More than 1,000 families in Uniondale Union Free School District...

More than 1,000 families in Uniondale Union Free School District received meals during a drive-through food distribution bank at Turtle Hook Middle School on Monday. The initiative is part of a partnership between Uniondale School District Staff, Nassau County and Island Harvest in efforts to help the growing number of Long Island residents who were furloughed or lost their jobs and are struggling with food insecurity due to COVID-19. Credit: Newsday/Alejandra Villa Loarca

Some of the more jarring sights marking this coronavirus pandemic have centered on food.

Images of dairies flushing milk down drains and farmers plowing under produce in fields have been juxtaposed with lines of cars seeking help from food banks — a bewildering tableau of plenty and scarcity. Meat processing plants in rural communities have closed as unprotected workers became infected in coronavirus outbreaks; 25% of pork production is now offline and millions of chickens and pigs face slaughter because not enough plants are open to process them for market.

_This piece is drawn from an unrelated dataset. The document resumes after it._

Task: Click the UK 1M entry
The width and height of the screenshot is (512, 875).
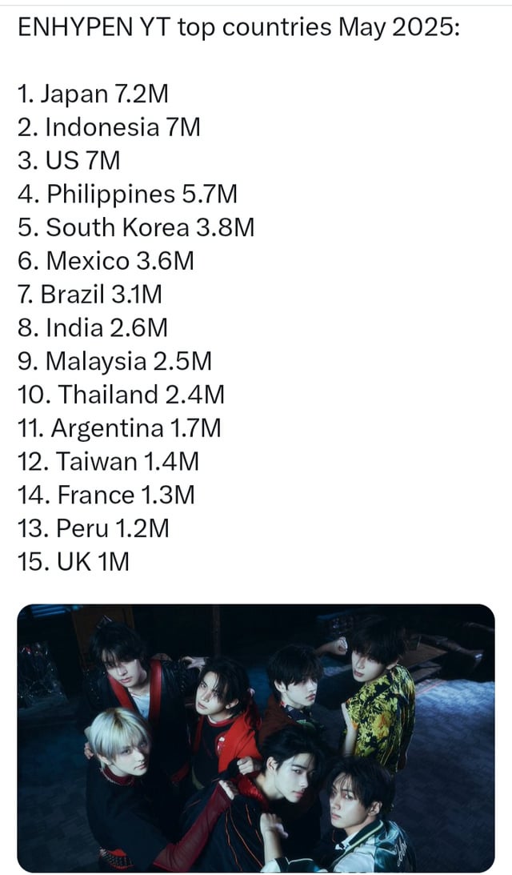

The severity of the problem led to President Donald Trump’s plan Tuesday to order that meat processing plants remain open during the pandemic.

The picture is of an inflexible food supply chain strained to the point of breaking.

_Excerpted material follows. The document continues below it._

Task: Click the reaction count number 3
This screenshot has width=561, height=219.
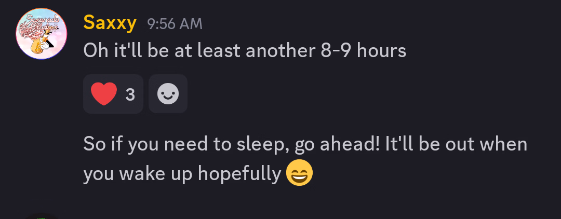Action: [x=130, y=94]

It’s a difficult and complex problem but, fortunately, not an unsolvable one. It requires ingenuity, urgency, better logistics, and government funding now, and advance planning to be ready when the next pandemic arrives.

For food producers, the problem is a lack of options. Some upstate dairies, for example, produce single-use milk boxes for schools, not gallon containers for homes. Industrial farms in California and Florida sell to big institutional buyers like restaurants and hotels, and are not prepared to do family-size packaging. When schools and restaurants closed, those business models were fractured.

For consumers, some shortages have been evident on store shelves. For others, scarcity is made worse as job losses mean many can’t afford to buy food. Demand for help from food banks has increased 70% nationally, and 40% on Long Island. One local group, Island Harvest, served 1,300 families in Hempstead last week and 850 families in Uniondale on Monday, giving each a week’s supply of foods like spaghetti, beans, vegetables and fruit.

This week, Gov. Andrew M. Cuomo announced $25 million in emergency funding for food banks and a plan to join with New York dairy producers to process some of that excess milk into yogurt, cheese, sour cream and cream cheese to be distributed to food banks and those in need. That will help. So will $3 billion the federal government recently committed to purchase fresh produce, dairy and meat for nonprofits serving hungry Americans. Still, local food banks need donations and money from the rest of us.

The federal government, late to react to the food crisis, must work with meat processing plants to get more protective equipment for workers, clean shared equipment, and reconfigure workstations so that physical barriers create at least six feet of space between them. Farming operations should be more nimble when markets change. Local food banks, which banded together after superstorm Sandy to improve their response to disasters, must do the same for pandemics.

We can do this. We have enough food. We need to be smarter and better prepared so it’s not wasted and gets to those who need it.